An overview on how to deal with years of mental abuse.
Overcoming abuse as a child can be extremely difficult especially when those who caused the pain will not own up to it and refuse to discuss it. Abuse can come in many forms and psychological abuse can be just as hurtful or more so when compared to physical abuse.
I was an unfortunate victim of psychological pain and abuse as a child whom continued well into my teen years and into my twenties and thirties. In a sense the abuse still exists today however, when you are able to leave home and remove yourself from the situation it does help you to move on with your life. Moving on is not the same as resolving the issue. An issue regarding abuse can never be resolved unless the abusers acknowledge what they have done.
My situation was that of an abusive alcoholic father and a mentally unbalanced mother. From about age four, I remember vicious fights between both parents as well as name-calling and other horrible things. In addition, my mother would take out her angry feelings on the children in the form of name-calling and threats.
My father was not marriage material or husband material for that matter. My mother knew this from day one but she allowed her own lustful, selfish desires take prescience and the result was “Hell” for all involved.
My father was either drunk or high on pot; my mother was somewhat obsessive and tried to force my father to be a father and husband. You can never force a person to do anything that they don’t want to do. In addition, you can’t mold a person into being what you want them to be, it is impossible.
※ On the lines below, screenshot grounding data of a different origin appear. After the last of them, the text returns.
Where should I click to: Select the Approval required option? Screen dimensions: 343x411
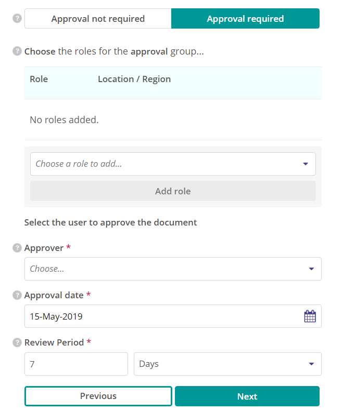pyautogui.click(x=245, y=19)
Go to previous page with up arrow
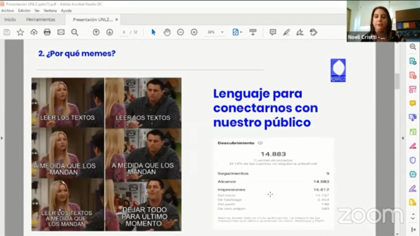 tap(96, 32)
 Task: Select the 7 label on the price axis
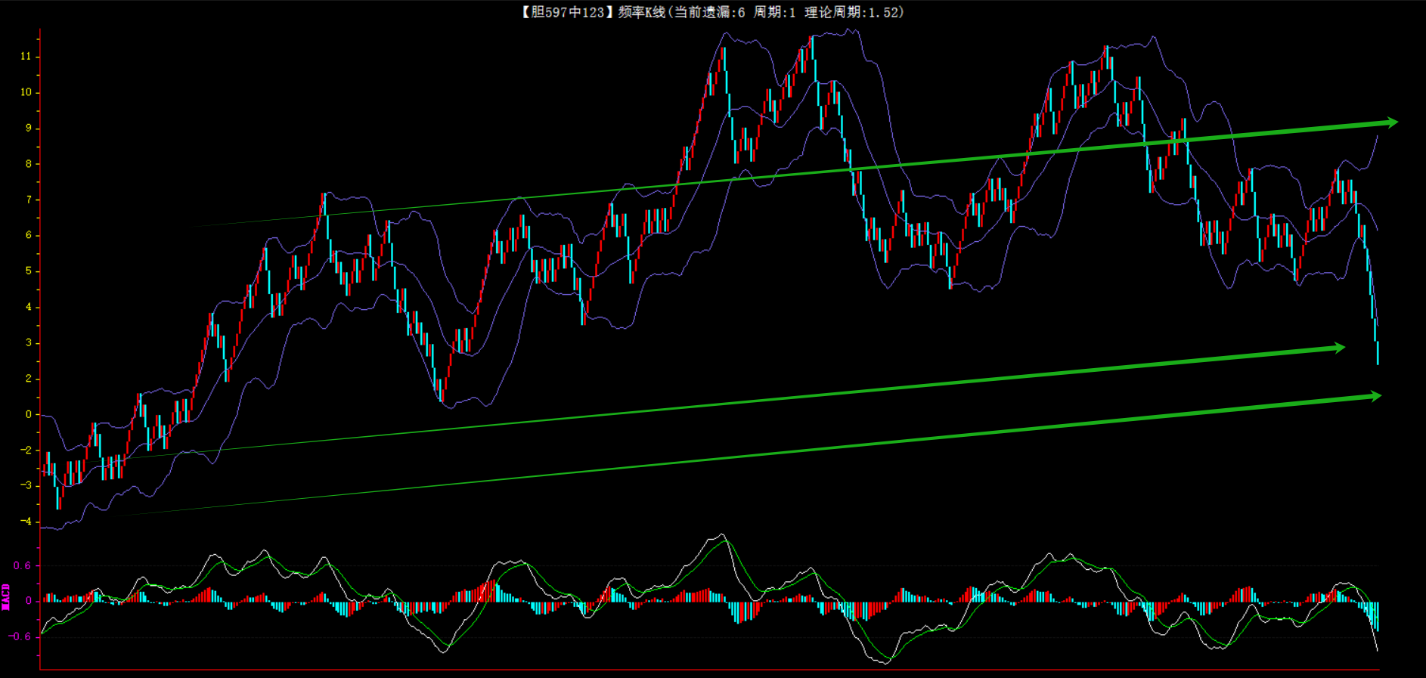pos(29,200)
My father spent his time wining and dining women and drinking his money away. My mother spent her time working and trying to raise a family by herself. Even though my mother was basically alone when it came to raising the children it did not give her the right to abuse them.
I remember as a 10-year-old child sitting in a room with my father while he rolled and smoked a joint right in front of me, what a slime ball. I used to think to myself “what did I ever do to deserve this”. The fact is I did nothing to deserve this abuse; I had the misfortune of ending up with the wrong parents.
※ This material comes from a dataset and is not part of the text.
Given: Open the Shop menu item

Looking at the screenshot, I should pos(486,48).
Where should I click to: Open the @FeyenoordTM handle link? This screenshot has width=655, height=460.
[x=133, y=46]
I found my childhood years very difficult. Even as a teen and adult I had so many hang-ups, which made it harder for me to function in various aspects of my life that should have easier.
Finally, well into my late twenties, early thirties, I began to put the hellish nightmares behind me and move forward. One thing that this horrible experience taught me is “how to not raise or mistreat my own children”.
To this day, both of my parents are still living however; they refuse to discuss any of what happened in the past. They will go to their grave without ever coming to the realization of what they have done, the damage and hurt they caused others and me. The one sensible thing that my parents did is they finally got a “long overdue” divorce.